### TEXT PROVIDED ###
ADDED: That Paganini piece is chosen for its difficulty so the musician can show off. "It's just like a Metallica concert... but you're forced to behave." I IM that to my son John, who immediately sends me to this metal version of Beethoven's 5th Symphony — supposedly Metallica (is it?) — and over there in the sidebar I see a metal guitar version of the very Paganini piece that Hadelich played last night.

68 comments:

David said...

Very cool that Madison has its own symphony orchestra. The depth and scope of musical talent and accomplishment in America is wonderful. The last two symphonies I have heard live were played by the New Trier High School orchestra and Duke University symphony. Both great. New Trier blew me away, they were so polished and professional.

KCFleming said...

Asthma, postnasal drip, and reflux are among the causes of cough that would be non-contagious.

The symptom may not have been controlled by willpower during the first two sections, but by medication, which then failed. or the reflux only began mid-concert.

Options for those afflicted are few. You quit going to concerts because you bother other people, or leave after paying, because there is no quiet room.

I went to an old theater last night showing Gone With The Wind, which I had never seen before.

Behind me sat a 90 year old woman who talked continuously, mostly because her hearing was so bad. (What did she say?)

It was hard to be mad at her. She said she saw it when it first came out. The theater had no options for the hearing impaired, and the sound system was poor.

Sometimes being physically human makes beauty impossible to enjoy. Yet it makes me think of heaven, for this hunger, unlike others we feel, cannot be sated here. Yet still it calls.

Ignorance is Bliss said...

I've got a cough, sore throat, and exhaustion. I've spent ~55 of the last 60 hours in bed, where I'm disturbing ( and exposing ) nobody but my wife.

Craig said...

Has anyone confirmed that it wasn't a ring tone?

madAsHell said...

It's the season.

(...and this is not a penis joke)

KCFleming said...

A cough being intermittently suppressed is not evidence it is always possible to do so.

Think of stammering, facial tics, and similar disorders.

Yes, they should leave. And yes, some are ill and shouldn't be there. She said 'not contagious', which suggests a chronic problem.
### PROVIDED INFORMATION ###
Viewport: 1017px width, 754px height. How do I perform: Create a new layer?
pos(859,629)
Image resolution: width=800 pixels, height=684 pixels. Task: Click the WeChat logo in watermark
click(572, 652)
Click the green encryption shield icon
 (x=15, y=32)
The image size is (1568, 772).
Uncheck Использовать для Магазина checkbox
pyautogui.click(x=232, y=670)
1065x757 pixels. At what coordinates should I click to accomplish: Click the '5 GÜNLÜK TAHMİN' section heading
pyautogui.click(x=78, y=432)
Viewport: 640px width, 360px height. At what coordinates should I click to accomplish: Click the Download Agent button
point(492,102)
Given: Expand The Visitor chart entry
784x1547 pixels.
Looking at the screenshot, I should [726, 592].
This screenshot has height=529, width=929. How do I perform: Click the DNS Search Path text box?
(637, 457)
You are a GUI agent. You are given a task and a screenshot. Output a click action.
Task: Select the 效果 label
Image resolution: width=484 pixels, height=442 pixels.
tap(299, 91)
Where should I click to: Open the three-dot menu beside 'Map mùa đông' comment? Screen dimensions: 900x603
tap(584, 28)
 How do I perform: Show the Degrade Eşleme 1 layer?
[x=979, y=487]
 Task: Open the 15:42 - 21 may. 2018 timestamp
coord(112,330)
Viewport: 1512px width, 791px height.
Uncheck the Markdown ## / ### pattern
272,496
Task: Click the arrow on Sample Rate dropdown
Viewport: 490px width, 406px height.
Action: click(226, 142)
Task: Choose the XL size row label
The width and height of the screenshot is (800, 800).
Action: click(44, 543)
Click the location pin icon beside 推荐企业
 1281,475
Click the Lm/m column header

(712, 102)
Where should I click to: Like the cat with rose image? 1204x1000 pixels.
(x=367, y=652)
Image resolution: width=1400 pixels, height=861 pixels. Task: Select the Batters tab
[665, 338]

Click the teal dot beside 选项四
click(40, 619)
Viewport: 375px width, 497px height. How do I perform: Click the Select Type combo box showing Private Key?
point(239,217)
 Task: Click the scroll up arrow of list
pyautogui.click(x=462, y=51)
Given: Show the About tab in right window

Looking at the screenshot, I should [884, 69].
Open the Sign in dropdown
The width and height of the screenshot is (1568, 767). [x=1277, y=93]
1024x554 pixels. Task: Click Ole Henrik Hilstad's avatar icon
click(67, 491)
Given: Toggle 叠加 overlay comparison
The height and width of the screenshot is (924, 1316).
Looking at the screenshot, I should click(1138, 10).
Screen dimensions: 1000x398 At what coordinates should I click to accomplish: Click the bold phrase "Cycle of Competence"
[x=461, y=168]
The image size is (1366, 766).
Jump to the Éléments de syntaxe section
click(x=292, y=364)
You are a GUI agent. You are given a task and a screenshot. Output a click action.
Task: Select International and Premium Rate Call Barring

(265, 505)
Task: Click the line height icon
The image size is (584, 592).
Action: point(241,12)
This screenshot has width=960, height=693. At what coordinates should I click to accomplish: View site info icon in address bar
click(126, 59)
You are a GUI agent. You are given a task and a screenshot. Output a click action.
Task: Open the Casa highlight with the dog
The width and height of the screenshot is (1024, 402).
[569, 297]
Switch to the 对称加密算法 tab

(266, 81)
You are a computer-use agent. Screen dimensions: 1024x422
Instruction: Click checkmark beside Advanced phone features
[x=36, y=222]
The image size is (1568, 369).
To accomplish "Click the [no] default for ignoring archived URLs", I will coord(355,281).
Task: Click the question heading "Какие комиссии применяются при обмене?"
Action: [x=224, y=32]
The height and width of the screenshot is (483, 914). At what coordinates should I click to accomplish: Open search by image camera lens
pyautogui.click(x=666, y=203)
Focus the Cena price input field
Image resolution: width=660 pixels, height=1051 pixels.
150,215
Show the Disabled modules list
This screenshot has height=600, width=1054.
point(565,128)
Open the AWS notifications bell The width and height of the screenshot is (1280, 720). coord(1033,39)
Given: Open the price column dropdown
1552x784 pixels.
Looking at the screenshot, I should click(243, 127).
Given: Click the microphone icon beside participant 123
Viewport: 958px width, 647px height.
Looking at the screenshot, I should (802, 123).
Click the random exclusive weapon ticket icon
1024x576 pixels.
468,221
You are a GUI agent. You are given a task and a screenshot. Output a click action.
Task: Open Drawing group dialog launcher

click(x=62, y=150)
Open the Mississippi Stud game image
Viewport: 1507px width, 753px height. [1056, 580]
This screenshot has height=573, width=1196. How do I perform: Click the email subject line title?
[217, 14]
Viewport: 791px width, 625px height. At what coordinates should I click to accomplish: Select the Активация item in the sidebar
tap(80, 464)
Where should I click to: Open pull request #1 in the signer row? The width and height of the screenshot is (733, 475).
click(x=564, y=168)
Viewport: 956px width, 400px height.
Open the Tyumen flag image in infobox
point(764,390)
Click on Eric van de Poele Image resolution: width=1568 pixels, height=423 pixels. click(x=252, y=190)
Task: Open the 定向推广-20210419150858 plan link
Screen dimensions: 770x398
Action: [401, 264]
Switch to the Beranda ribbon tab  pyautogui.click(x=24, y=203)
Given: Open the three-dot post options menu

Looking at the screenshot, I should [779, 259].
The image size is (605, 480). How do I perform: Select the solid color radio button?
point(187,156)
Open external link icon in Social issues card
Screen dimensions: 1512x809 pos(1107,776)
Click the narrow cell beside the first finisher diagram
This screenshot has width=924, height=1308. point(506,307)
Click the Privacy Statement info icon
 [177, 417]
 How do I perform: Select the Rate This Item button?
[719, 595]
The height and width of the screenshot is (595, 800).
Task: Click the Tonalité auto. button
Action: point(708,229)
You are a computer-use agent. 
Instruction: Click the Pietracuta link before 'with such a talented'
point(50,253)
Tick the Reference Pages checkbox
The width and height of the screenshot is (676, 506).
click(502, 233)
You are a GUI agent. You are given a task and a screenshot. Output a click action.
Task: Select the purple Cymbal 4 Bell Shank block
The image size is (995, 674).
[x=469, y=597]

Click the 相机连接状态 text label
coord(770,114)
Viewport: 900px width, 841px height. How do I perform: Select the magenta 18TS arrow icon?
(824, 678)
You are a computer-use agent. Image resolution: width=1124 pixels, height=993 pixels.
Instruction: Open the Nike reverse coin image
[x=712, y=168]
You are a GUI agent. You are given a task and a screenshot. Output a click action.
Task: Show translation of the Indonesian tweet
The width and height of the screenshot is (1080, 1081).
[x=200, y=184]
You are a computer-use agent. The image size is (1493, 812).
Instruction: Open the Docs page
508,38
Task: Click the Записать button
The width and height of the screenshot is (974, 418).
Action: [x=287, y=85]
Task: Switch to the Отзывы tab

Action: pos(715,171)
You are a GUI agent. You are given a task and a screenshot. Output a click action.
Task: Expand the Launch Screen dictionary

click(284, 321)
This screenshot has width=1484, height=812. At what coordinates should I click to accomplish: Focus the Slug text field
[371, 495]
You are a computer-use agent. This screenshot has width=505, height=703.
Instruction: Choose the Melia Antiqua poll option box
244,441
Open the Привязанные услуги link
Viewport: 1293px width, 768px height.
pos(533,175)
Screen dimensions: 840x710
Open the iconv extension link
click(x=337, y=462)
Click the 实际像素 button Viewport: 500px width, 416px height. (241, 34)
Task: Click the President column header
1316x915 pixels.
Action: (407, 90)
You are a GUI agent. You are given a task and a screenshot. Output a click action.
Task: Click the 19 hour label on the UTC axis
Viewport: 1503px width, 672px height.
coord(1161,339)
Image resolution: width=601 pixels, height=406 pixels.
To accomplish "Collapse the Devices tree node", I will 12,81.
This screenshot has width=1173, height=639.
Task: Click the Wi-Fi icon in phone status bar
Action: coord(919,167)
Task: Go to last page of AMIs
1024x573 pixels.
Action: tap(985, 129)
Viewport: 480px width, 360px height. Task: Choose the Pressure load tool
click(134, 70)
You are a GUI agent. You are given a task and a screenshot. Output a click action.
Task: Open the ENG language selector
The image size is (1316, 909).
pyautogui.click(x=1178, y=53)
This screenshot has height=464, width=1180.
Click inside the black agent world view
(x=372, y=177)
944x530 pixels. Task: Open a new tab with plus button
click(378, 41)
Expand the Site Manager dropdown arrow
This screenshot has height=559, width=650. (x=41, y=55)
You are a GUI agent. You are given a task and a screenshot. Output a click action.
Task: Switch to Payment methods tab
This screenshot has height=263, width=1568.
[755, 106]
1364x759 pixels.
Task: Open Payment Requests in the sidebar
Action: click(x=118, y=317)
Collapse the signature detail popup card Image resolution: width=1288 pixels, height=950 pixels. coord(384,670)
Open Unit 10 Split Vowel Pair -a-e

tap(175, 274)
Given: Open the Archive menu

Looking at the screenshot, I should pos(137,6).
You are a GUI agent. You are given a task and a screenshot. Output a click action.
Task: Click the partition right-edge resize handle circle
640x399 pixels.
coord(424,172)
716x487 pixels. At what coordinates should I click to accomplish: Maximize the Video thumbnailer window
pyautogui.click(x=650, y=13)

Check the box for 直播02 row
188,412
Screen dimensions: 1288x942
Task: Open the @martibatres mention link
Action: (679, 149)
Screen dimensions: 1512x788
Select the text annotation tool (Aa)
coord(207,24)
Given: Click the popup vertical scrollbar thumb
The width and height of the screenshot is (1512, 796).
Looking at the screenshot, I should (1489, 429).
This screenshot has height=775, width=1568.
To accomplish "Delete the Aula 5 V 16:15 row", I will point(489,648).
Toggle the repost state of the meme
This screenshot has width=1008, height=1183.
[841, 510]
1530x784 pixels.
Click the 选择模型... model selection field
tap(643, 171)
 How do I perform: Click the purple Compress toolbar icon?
###
*WORK REQUEST 1*. Using the concert comments, decide whether each statement agrees with the text, answering yes or no and quoting the words that settle it: (a) The post's author sent a message to a son named John. (b) The theater showing Gone With The Wind had good options for the hearing impaired. (c) David has heard the Duke University symphony live.
*WORK REQUEST 2*. Reproduce the passage of the concert comments starting with "The symptom may" and going on through "is Bliss said...".
You can set aside the stored items entirely.

*REPLY 1*.
(a) Yes: "I IM that to my son John"
(b) No: "The theater had no options for the hearing impaired, and the sound system was poor."
(c) Yes: "The last two symphonies I have heard live were played by the New Trier High School orchestra and Duke University symphony."

*REPLY 2*.
The symptom may not have been controlled by willpower during the first two sections, but by medication, which then failed. or the reflux only began mid-concert.

Options for those afflicted are few. You quit going to concerts because you bother other people, or leave after paying, because there is no quiet room.

I went to an old theater last night showing Gone With The Wind, which I had never seen before.

Behind me sat a 90 year old woman who talked continuously, mostly because her hearing was so bad. (What did she say?)

It was hard to be mad at her. She said she saw it when it first came out. The theater had no options for the hearing impaired, and the sound system was poor.

Sometimes being physically human makes beauty impossible to enjoy. Yet it makes me think of heaven, for this hunger, unlike others we feel, cannot be sated here. Yet still it calls.

Ignorance is Bliss said...